On Monday, a friend sent me a link to an article about the role of exercise is weight loss. Basically, the article says it doesn’t work. I agree. I’m sure it may work for the odd individual, but overall, it’s a pretty hopeless.
I mentioned this to a patient yesterday who was seeking to shed some unwanted pounds. His reply was that while he was surprised that such a common notion (exercises helps weight loss) is wrong, it utterly mirrors his experience in real life – it doesn’t matter how much he exercises, his weight stays stubbornly the same.

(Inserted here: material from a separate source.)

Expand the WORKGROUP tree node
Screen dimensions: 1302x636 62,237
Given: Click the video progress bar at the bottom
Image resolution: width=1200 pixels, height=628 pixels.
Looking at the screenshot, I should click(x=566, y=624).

Before we look at the evidence, let’s challenge the notion that exercise speeds weight loss from a theoretical perspective. While exercise burns more calories than sitting or sleeping, it doesn’t burn that many. A 30-minute jog will burn about 290 calories. However, just sitting watching television will burn about 40 calories in the same time, so the additional calorie burn for half and hour’s worth of jogging is 250 calories. Imagine doing this 5 times a week. The total calorie burn from exercise for the week comes out at 1250 calories (250 x 5). Now assuming that all of those calories will be lost in the form of fat, and that we don’t eat a bit more as a result of expending more energy (more on that in a moment), then the amount of fat lost over the week from our jogging endeavours is about 140 g (less than a third of a pound). Not exactly dramatic, is it?
The other problem with exercise is that people who exercise more tend to be hungrier and eat more too . To undo the calorie deficit induced by a 30-minute jog doesn’t take much, either (3 plain digestive biscuits will do it).
The fact that exercise does not burn that many calories and often causes increased food consumption could make getting into significant calorie deficit through exercise nigh impossible.
So, what does the science show regarding exercise and weight loss? The most comprehensive assessment of the impact of exercise on weight loss to date was conducted by members of an international group of independent researchers known as the Cochrane Collaboration. The review included 43 individual studies, and its point was to quantify the effect that exercise has on weight loss . The amount of exercise prescribed in these studies varied from study to study. Typically, exercise sessions lasted 45 minutes with a frequency of 3-5 times a week. Total length of the studies ranged between 3 and 12 months.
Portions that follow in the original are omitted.